The beans are dropped from the roaster, cooled to halt the roasting process and weighed. The Wile device shows a weight loss of 15% with a density of just below 400 g/L so those familiar values put me at ease and finally the colour measurement with a Tonino device gives me #95 which is what I generally aim for.

Do I think this approach to roasting is the one right way? No, I don't. So much is still unknown. As Talor Browne, who worked with Tim Wendelboe, posted on her blog: "Even at the top, there is no known knowledge, only trial and error. Everyone, even Tim, is kind of bumbling along in the dark, looking for the light switch. It bothers me to see people be looked up to so much when it’s all so unknown. The things I do know are: if your raw coffee is delicious, it’s actually pretty hard to ruin it."

Grinding
Grinders are so good nowadays that most all of them can prepare grinds wonderfully, from the Niche to the Kafatek. I use an etzMAX and the magnificent monster GRRR grinder that Tije de Jong made for me using the huge Compak R120. Tije took off the rather boring black housing and built a bright yellow exoskeleton for the grinder while removing parts and shortening the chute. The complete structure carries the aesthetic feel and sense of humour typical for Tije's design. Eighteen grams of grinds go in the IMS basket, get stirred, tamped lightly and locked into the lever espresso machine.

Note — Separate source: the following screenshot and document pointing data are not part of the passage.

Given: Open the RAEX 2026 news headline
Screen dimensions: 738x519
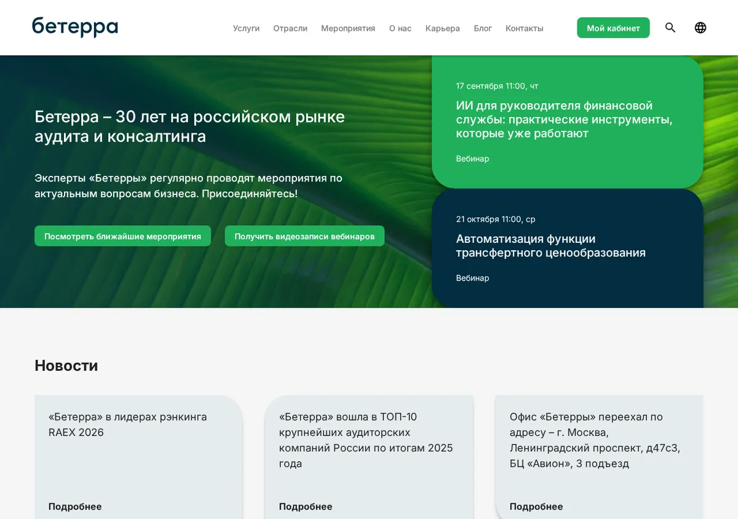Looking at the screenshot, I should [127, 424].
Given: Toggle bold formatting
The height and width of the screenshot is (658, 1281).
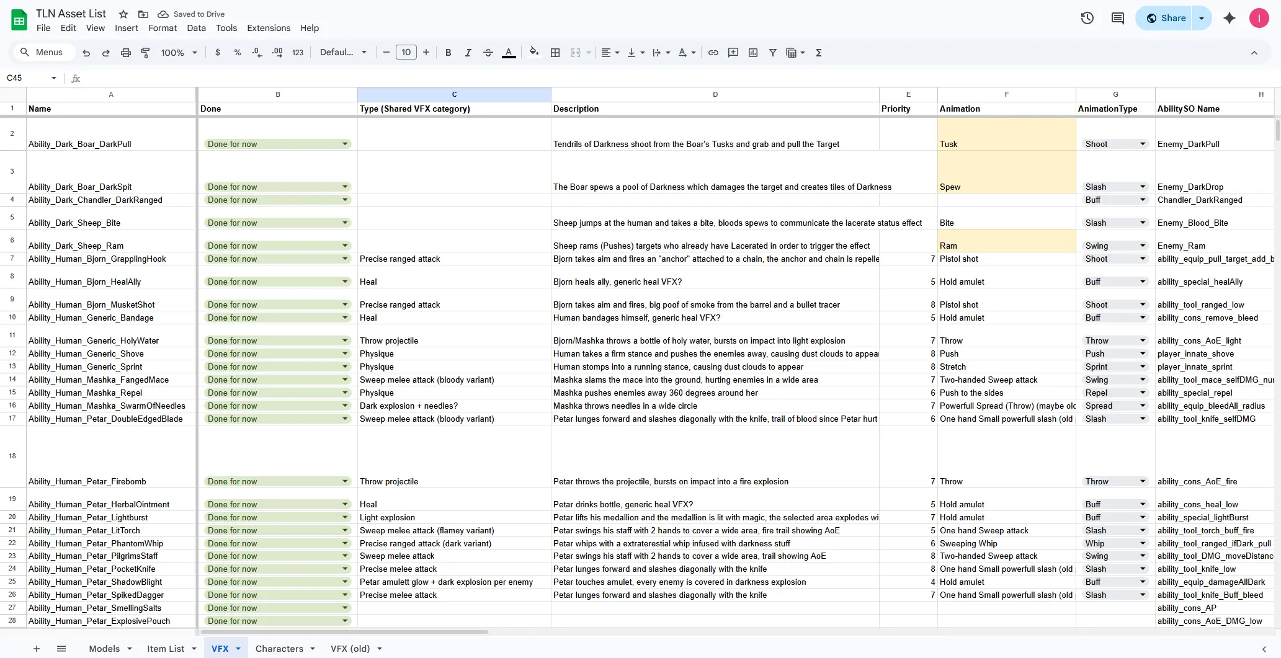Looking at the screenshot, I should [x=448, y=53].
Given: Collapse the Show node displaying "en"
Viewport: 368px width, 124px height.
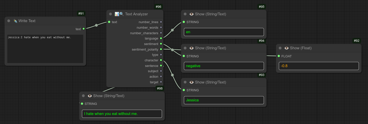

GRRR, the Compak R120 modified by Tije

GRRR, the Compak R120 modified by Tije

Extraction
The ease of the spring lever feels like cheating - being able to extract such a lovely shot with so little effort. The silent Londinium R24 with its commercial spring lever group offers a spread of pre-infusion pressure between zero and six bar. A higher pre-infusion pressure increases shot volume, raises peak temperature in the grinds, compresses the puck more and also makes the lever, when raised, “catch” lower so the extraction and the decreasing pressure of a spring lever start off at greater force.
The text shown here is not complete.